• _Text provided_
It was reported by Turkish officials that as many as 210 caves will be filled, several other caves in canyons and valleys will also get flooded. Nearly 6 thousand caves around Hasankeyf are known as one of the first sites of human settlement. Civilized life in the town of Hasankeyf dates back to 8th century B.C. and the drawings inside the caves scattered around the town shed light on different periods, cultures and architectures of humanity.

The Initiative to Keep Hasankeyf Alive has also pointed out that the antique harbor to be built with concrete through an isolation of the natural history will not enliven tourism, but will only obliterate a history of thousands of years of human life with a project that is neither scientific nor abiding any laws for the protection of historical sights.

With its history and nature, Hasankeyf fulfills 9 of the 10 UNESCO criteria to be protected as human heritage. Hasankeyf also possesses one of the richest treasures of Islamic monuments. Sitting on the banks of the River Tigris, the antique town is one of the most important architectural and archaeological sites of the world, boasting a rich biodiversity and 12,000 years of human history. Masterpieces of Islamic architecture, dating from the 12th to 15th centuries C.E., make the town one of the best preserved witnesses to Seljuk urban culture, particularly from the Artukid and Ayyubid dynasties.

• _Aim of the task_
Continue the passage about Hasankeyf and its threatened caves and monuments, picking up after its final sentence.

• _Information shown_
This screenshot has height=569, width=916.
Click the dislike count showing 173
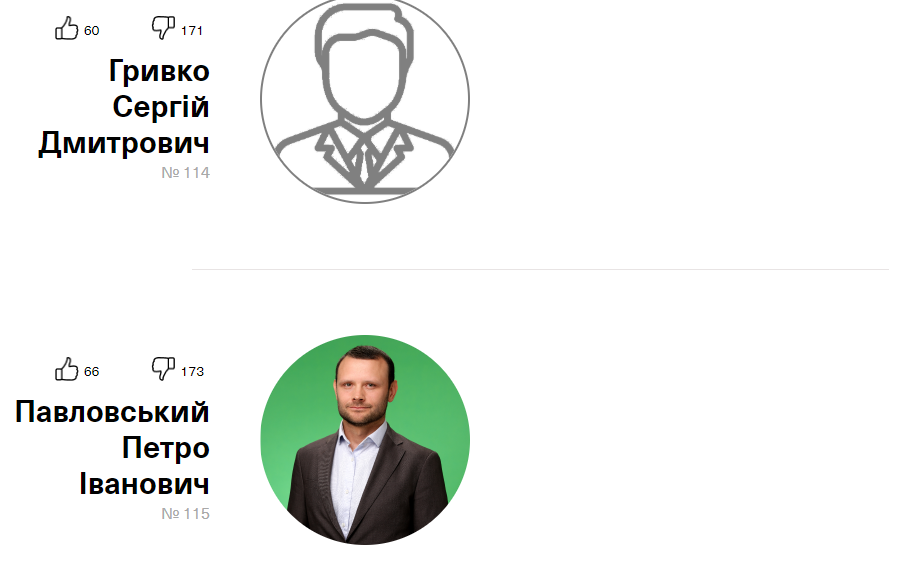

• _Exercise output_
A small town with a great heritage, Hasankeyf already attracts about 500.000 visitors each year, a number expected to rise. Given its historical, architectural and economic significance for the region, public opinion supports its preservation. The area was declared a First Degree Archaeological Site by Turkey’s Supreme Board of Monuments in 1978 and has been under the protection of the Culture Ministry’s General Directorate of Antiquities and Museums since 1981.

The urgent threat to Hasankeyf is posed by the Ilısu dam hydroelectric power project which, if implemented as planned, would submerge the site under 65 meters of water by 2018. Ilısu Dam, which is under construction would create, if completed and implemented as planned, a social, cultural and ecological disaster in the region, impacting not only Turkey but the Tigris basin in Iran and Iraq as well.

The local population and Turkish as well as international environmental and human rights groups vehemently reject the project, which will lead to serious human rights violations. To make way for the dam, a small number of ancient monuments will be relocated outside the planned dam reservoir close to new settlement called “New-Hasankeyf.”